Loading of word statistics that are used in CWI, loading of the original legal sentences from the .txt files, loading of the CWI data, and a custom MaskedSentenceDataset class to handle CWI data in batches are contained in the load_data.py file.

Running USLT

To run USLT with all of the complex word identification (CWI), suggestion generation (SG) and substitution ranking (SR) steps, you can directly use the main script:

python main.py --gpu_device="cuda:0" --data_split="test"

main.py will produce the output simplification texts for the USLT.

Notice that there are commented scripts in the main.py file. You can use one of these based on the purpose you are using this file, and comment the rest of the code snippets. These serve the following purposes:

Main Option 1: Ablation Study

If you uncomment this option, you will be able to conduct ablation study by dropping one feature at a time for each of the features contributing to the weighted summation in the SR step. The outputs will be written inside the ablation_output_data folder.

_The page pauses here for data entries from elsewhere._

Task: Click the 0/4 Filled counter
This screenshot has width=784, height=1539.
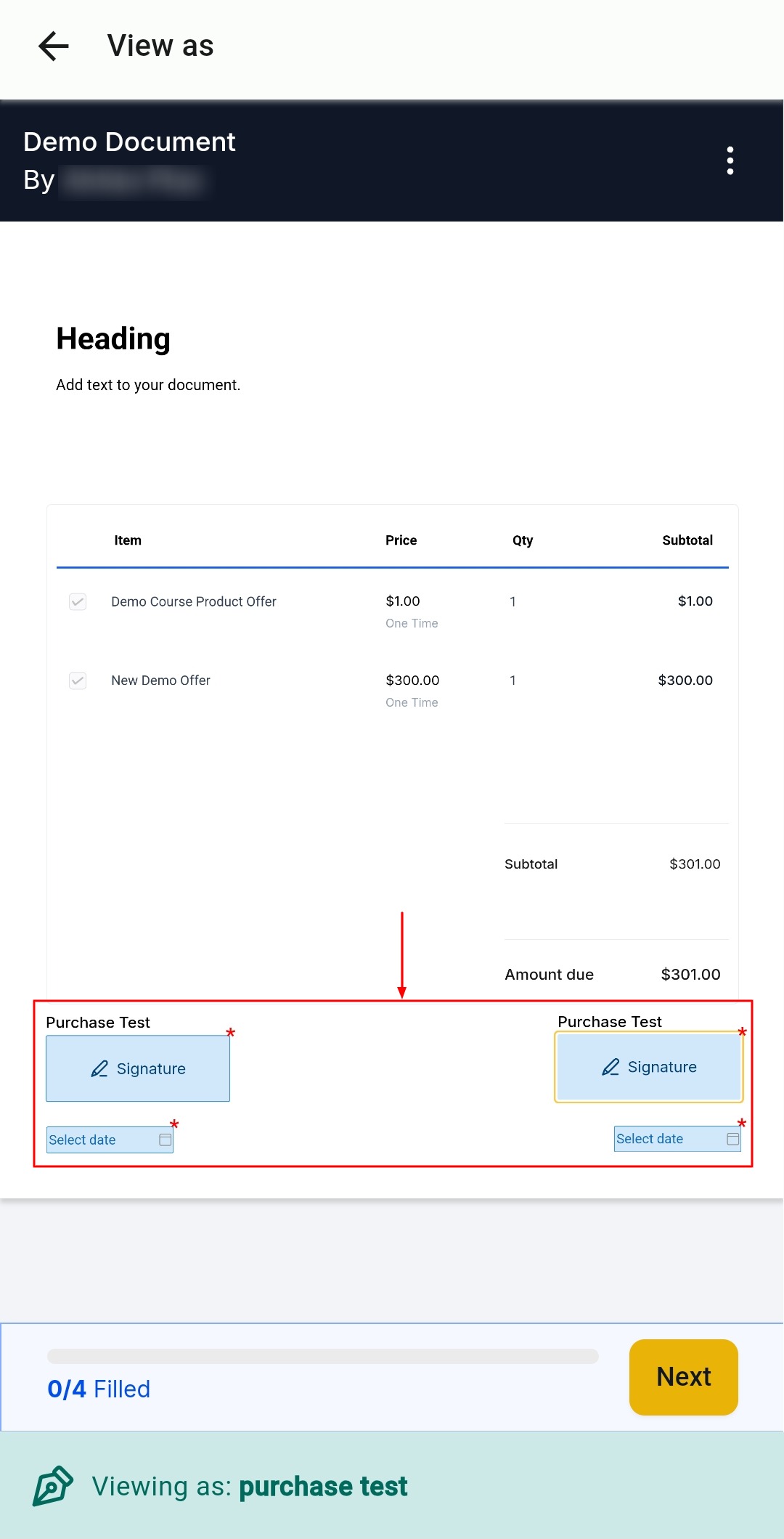Action: 99,1389
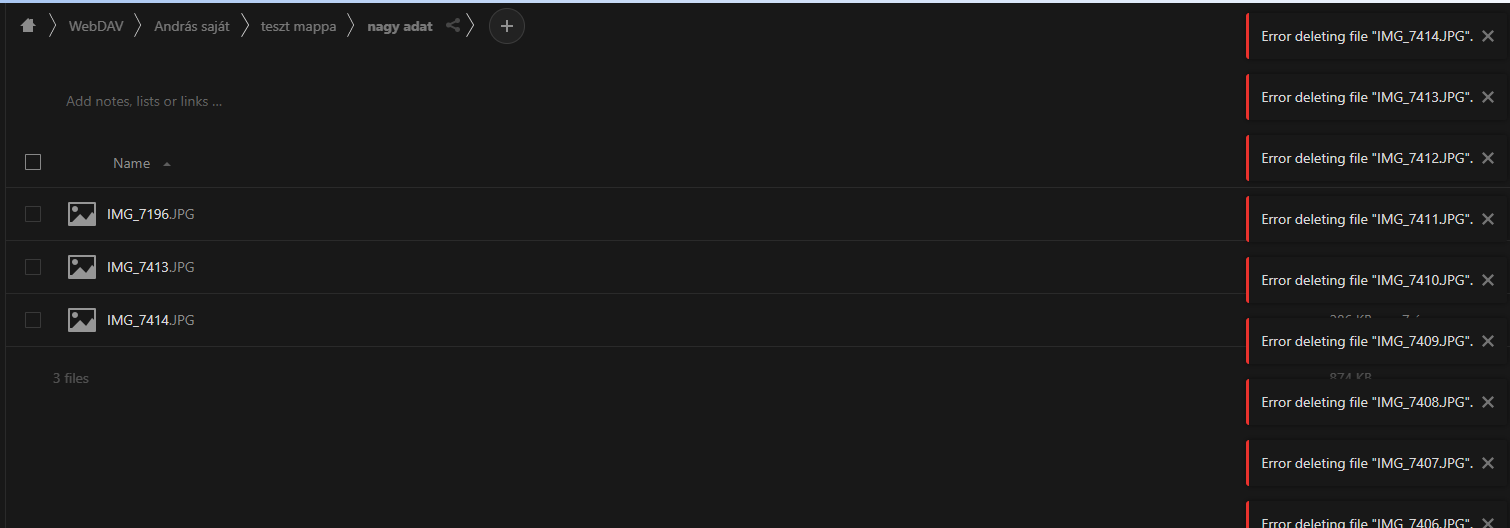This screenshot has height=528, width=1510.
Task: Dismiss the IMG_7413.JPG error notification
Action: coord(1488,97)
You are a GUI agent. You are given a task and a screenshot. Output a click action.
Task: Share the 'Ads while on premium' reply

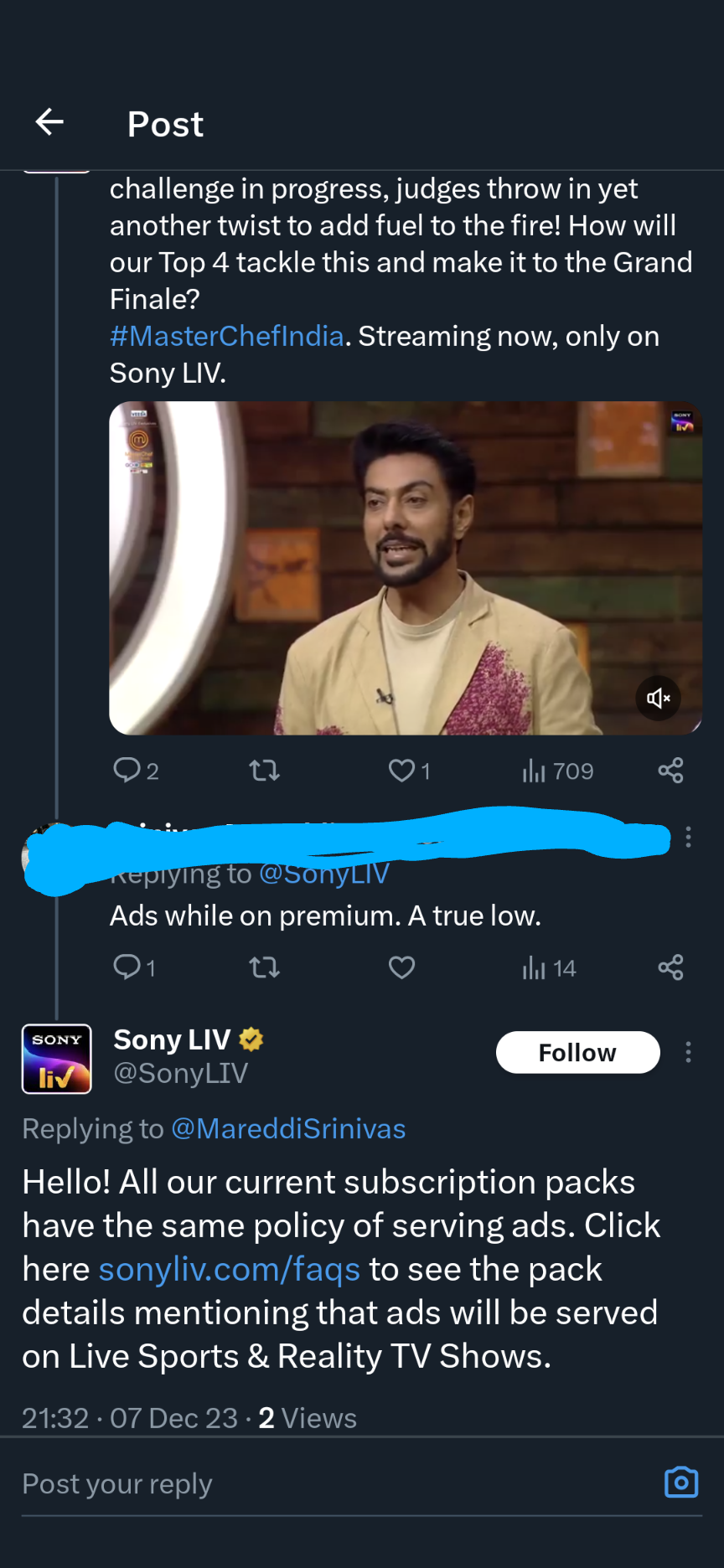pyautogui.click(x=670, y=967)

Main Option 2: Manually Entered Weights

If you use this option, you are expected to manually enter the weights that you want to use in the SR step. Currently, the optimal weights found through the hyperparameter optimization are entered inside the code file.

Main Option 3: Using Logs From Hyperparameter Optimization

This snippet can be used only if you have some logs of the hyperparameter optimization process. This snippet will check some of the logs entered during hyperparameter optimization and run USLT using these weights. Then, these trials will be logged inside the folder output_data. Note that you might need to create additional folder inside output_data/{data_split}/ as trial_{opt_src}, where {opt_src} is the metric for which you conduct the hyperparameter optimization through.

USLT Components

USLT is mainly composed of the CWI, SR, and SG components.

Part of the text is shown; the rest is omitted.